Graduate Institute of Microbiology and Immunology, National Defense Medical Center, Taipei 114201, Taiwan.
Aging Dis. 2024 Aug 24;16(4):2468-2482. doi: 10.14336/AD.2024.1036.
Age-related hearing loss (ARHL) is a disease that impacts human quality of life and contributes to the progression of other neuronal problems. Various stressors induce an increase in free radicals, destroy mitochondria to further contribute to cellular malfunction, and compromise cell viability, ultimately leading to functional decline. Cisd2, a master gene for Marfan syndrome, plays an essential role in maintaining mitochondrial integrity and functions. As shown by our data, specific deletion of Cisd2 in the cochlea exacerbated the hearing impairment of ARHL in C57BL/6 mice. Increased defects in mitochondrial function, potassium homeostasis and synapse activity were observed in the Cisd2-deleted mouse models. These mechanistic phenotypes combined with oxidative stress contribute to cell death in the whole cochlea. Human patients with obviously deteriorated ARHL had low Cisd2 expression; therefore, Cisd2 may be a potential target for designing therapeutic methods to attenuate the disease progression of ARHL.

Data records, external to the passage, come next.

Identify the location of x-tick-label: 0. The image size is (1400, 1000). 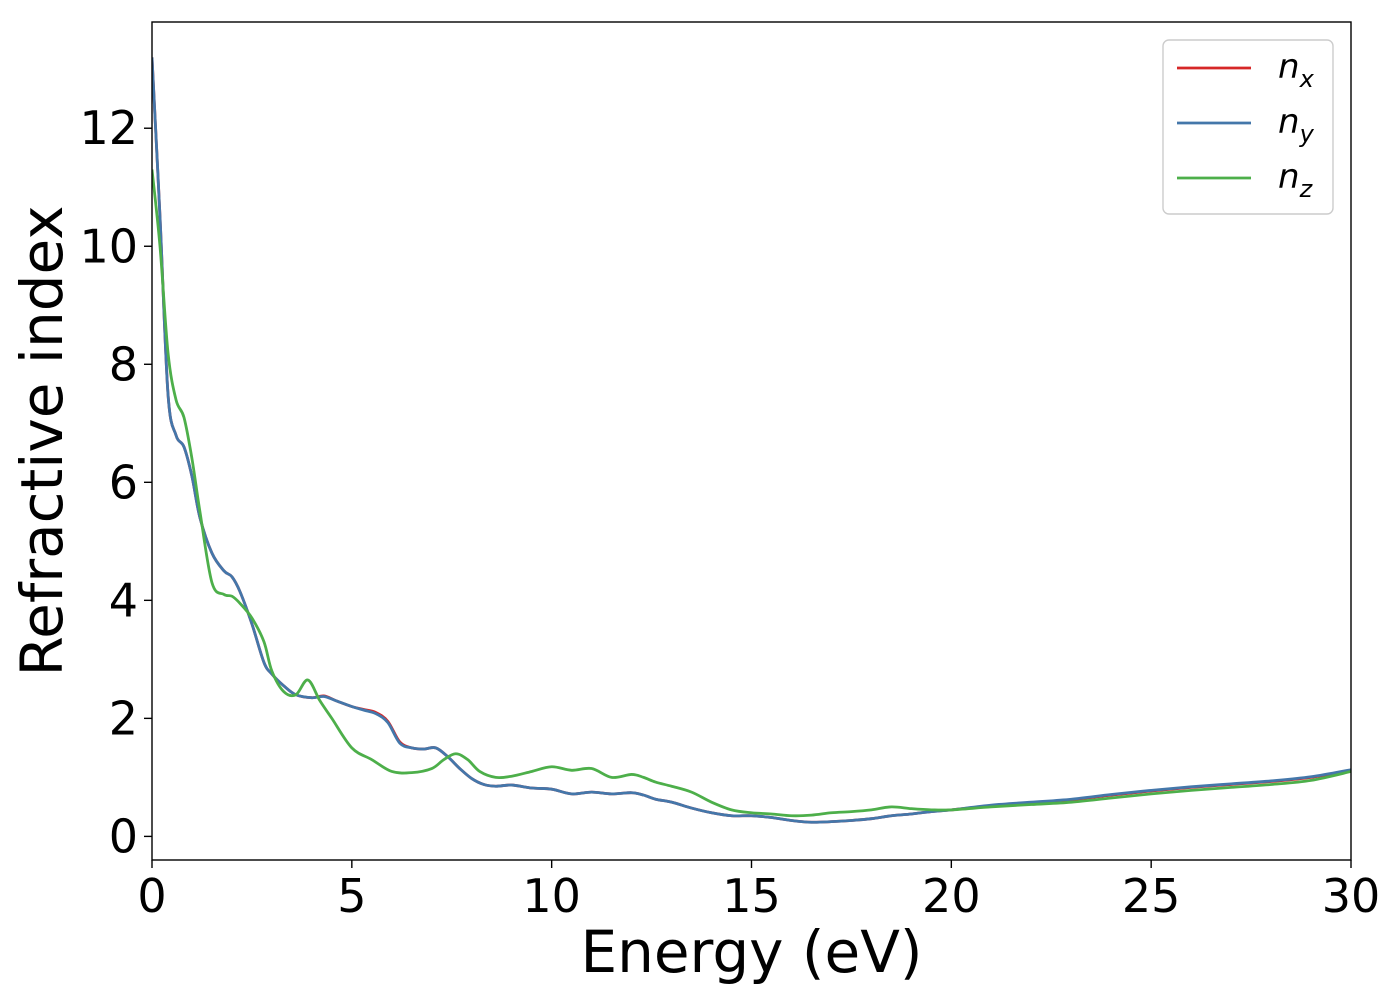
(152, 896).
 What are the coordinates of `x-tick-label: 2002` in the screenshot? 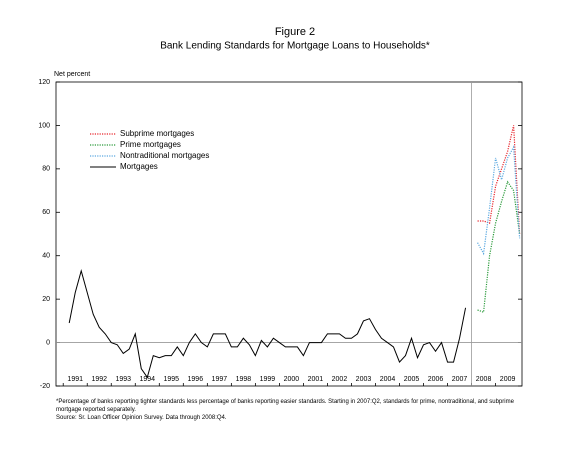 It's located at (340, 380).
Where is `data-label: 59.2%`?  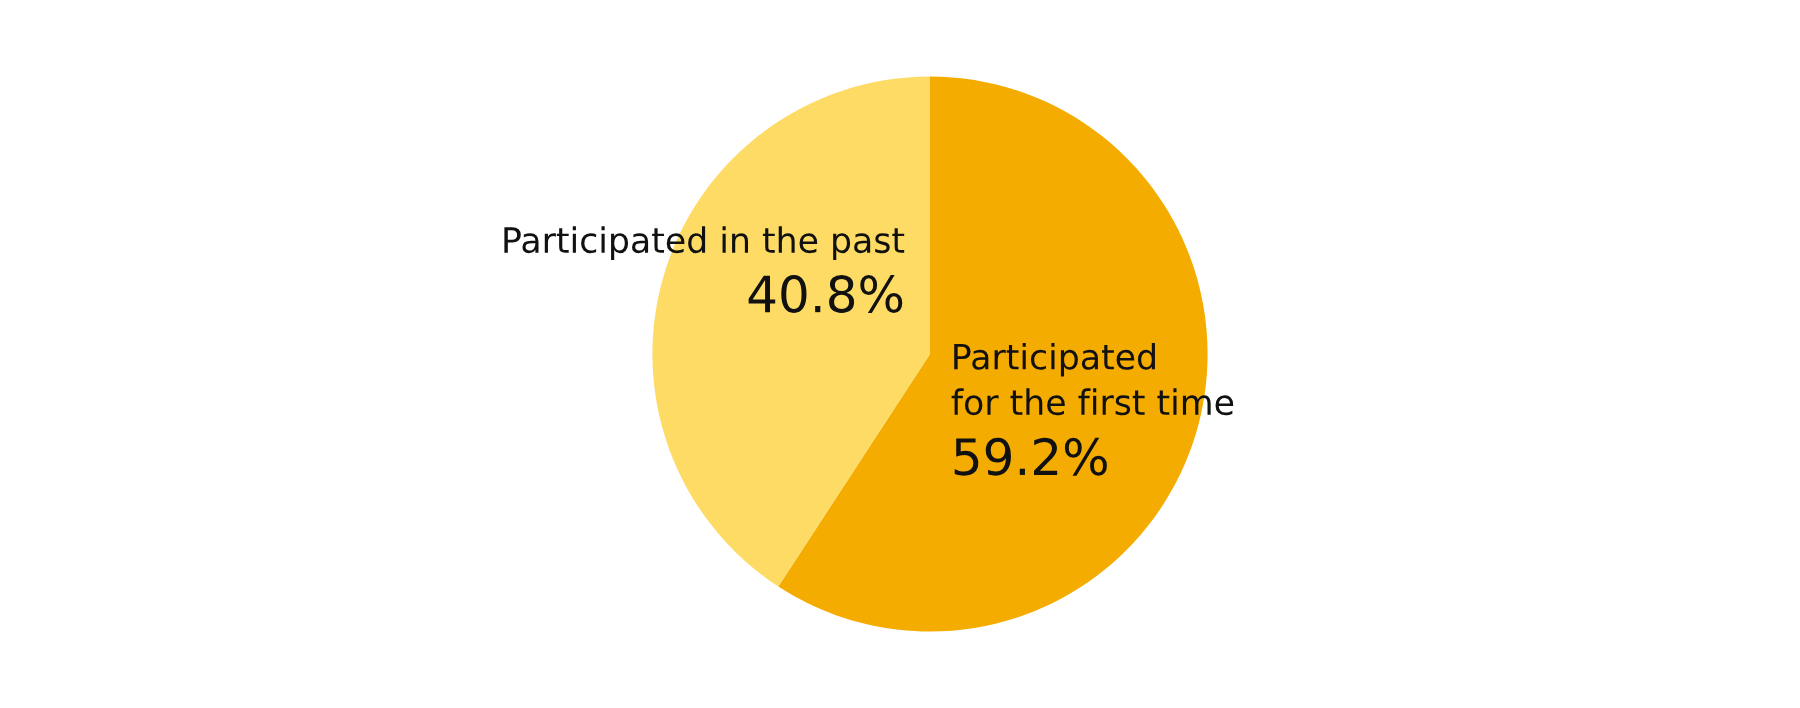 data-label: 59.2% is located at coordinates (1030, 456).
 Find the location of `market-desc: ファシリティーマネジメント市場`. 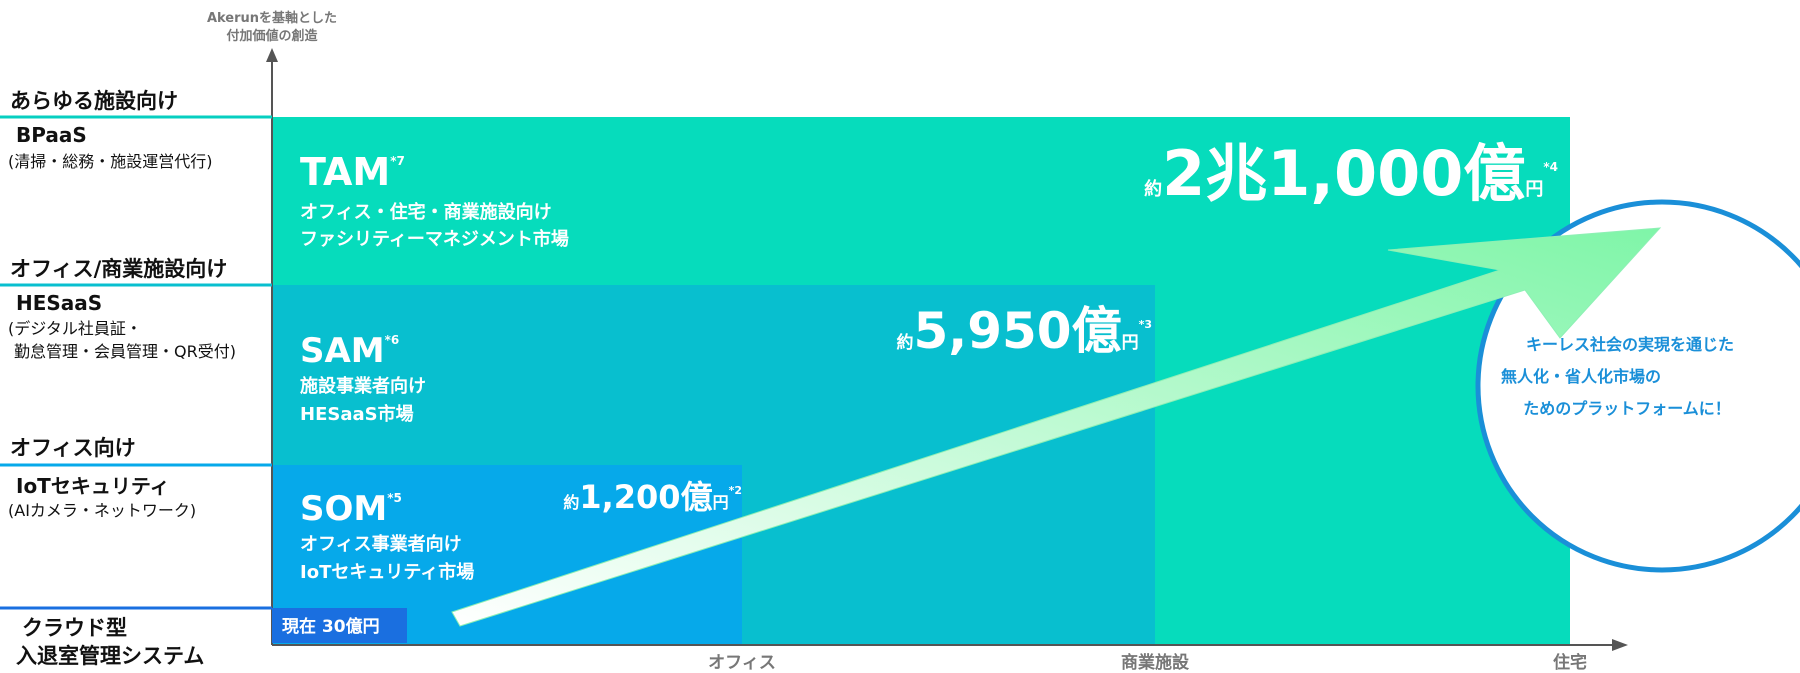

年龄相关性听力损失(ARHL)是一种影响人类生活质量并促使其他神经问题发展的疾病。各种应激源会导致自由基增加,破坏线粒体,进一步导致细胞功能紊乱,并损害细胞活力,最终导致功能衰退。Cisd2是马凡综合征的主基因,在维持线粒体完整性和功能方面发挥着重要作用。我们的数据表明,耳蜗中Cisd2的特异性缺失加剧了C57BL/6小鼠ARHL的听力损伤。在Cisd2缺失的小鼠模型中观察到线粒体功能、钾离子稳态和突触活动的缺陷增加。这些机制性表型与氧化应激共同导致整个耳蜗中的细胞死亡。ARHL明显恶化的人类患者Cisd2表达较低;因此,Cisd2可能是设计治疗方法以减缓ARHL疾病进展的潜在靶点。